As of 2021, he still works as a caricature artist performing at private events, as an entertainer and drawing commissioned pieces from photographs.

==Activism==

Wagner described himself in the 1970s and 1980s as "an activist who also happens to be a cartoonist". He frequently used guerrilla theatre that fueled controversies. He protested speaking engagements by many leading conservative of the time, such as Anita Bryant, Ronald Reagan and Jerry Falwell in ways that attracted media attention. He ran for student president of the University of Minnesota in 1976, under the "Tupperware Party".

Several of his protests were organized with the same group of people, which he named The Brain Trust.

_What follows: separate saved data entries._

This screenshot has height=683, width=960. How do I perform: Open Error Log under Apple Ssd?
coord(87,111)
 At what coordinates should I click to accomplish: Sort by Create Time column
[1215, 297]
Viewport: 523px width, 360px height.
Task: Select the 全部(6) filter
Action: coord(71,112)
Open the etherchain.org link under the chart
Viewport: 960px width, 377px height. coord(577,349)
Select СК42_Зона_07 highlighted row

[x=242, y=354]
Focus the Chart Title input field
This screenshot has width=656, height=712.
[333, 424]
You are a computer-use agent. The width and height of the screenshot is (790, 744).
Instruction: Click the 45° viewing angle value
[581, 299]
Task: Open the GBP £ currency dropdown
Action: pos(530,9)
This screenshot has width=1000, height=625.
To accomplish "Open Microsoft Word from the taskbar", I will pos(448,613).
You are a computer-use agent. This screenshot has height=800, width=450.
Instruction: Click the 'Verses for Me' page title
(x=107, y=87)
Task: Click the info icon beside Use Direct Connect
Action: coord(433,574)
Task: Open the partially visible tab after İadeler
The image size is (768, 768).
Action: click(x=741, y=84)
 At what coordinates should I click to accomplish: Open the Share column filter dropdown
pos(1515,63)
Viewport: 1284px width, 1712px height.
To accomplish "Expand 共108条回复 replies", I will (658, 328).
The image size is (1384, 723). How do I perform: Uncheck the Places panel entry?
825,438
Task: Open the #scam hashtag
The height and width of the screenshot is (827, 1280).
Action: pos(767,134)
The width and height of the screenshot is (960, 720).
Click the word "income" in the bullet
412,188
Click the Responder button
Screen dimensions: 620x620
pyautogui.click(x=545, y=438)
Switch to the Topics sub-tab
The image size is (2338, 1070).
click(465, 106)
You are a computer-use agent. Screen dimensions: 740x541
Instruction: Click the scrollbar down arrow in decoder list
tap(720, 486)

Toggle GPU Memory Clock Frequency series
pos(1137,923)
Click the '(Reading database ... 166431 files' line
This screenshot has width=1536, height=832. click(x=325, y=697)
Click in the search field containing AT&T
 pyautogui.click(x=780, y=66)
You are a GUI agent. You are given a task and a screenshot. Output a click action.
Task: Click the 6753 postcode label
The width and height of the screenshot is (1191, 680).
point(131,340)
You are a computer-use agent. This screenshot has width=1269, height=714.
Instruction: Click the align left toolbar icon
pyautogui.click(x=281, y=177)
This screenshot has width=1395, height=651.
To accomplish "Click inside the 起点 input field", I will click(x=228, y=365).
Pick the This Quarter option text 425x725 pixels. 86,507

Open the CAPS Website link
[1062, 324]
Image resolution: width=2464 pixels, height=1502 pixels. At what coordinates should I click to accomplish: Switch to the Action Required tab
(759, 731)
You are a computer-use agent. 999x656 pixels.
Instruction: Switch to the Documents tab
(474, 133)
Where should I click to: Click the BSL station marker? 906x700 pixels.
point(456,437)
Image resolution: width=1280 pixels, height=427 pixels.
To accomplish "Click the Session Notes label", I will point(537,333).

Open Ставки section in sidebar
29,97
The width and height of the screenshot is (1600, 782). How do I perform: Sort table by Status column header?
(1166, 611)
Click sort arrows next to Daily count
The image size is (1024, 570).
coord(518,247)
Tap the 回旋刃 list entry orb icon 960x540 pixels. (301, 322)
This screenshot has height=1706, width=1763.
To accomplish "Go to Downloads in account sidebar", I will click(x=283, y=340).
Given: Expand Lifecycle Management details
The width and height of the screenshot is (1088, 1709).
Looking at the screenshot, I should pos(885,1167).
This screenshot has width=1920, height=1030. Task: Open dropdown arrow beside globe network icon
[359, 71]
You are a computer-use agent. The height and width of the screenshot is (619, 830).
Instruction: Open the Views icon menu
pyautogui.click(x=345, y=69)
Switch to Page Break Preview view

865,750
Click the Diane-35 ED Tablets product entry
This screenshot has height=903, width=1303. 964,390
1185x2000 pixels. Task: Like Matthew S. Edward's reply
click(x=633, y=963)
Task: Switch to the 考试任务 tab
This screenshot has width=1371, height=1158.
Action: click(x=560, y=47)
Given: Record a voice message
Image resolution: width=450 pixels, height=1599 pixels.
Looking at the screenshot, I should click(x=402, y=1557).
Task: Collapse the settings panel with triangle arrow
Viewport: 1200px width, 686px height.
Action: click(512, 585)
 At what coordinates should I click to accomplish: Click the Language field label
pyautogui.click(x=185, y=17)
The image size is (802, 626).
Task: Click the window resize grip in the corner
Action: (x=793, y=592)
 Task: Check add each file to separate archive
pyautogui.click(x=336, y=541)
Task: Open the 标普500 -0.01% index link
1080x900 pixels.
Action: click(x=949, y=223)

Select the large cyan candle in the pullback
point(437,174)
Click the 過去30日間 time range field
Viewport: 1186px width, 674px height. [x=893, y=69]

The final action of the group, an unthemed protest to which several thousand people were invited to bring their own issues, took place in 1982. The protest inspired one in the same style in Denver later in the Summer.

Wagner's political activism also has taken the form of multimedia political comedy shows, one of which toured 33 colleges in the late 1970s and early 1980s. He also edited a local humor magazine called "Minne HA! HA! - The Twin Cities' Sorely Needed Humor Magazine" sporadically between 1978 and 1993).

Wagner has worked with Minneapolis environmental activist Leslie Davis, joining Davis as his running mate in Davis' bid for governor of Minnesota in 2002.

==Books==
- Wagner, Pete, Buy This Book. A Charter Member of the Slandered Seventies Sticks up for the Me Generation, 1980.
- Wagner, Pete, "Buy This Too". 1987.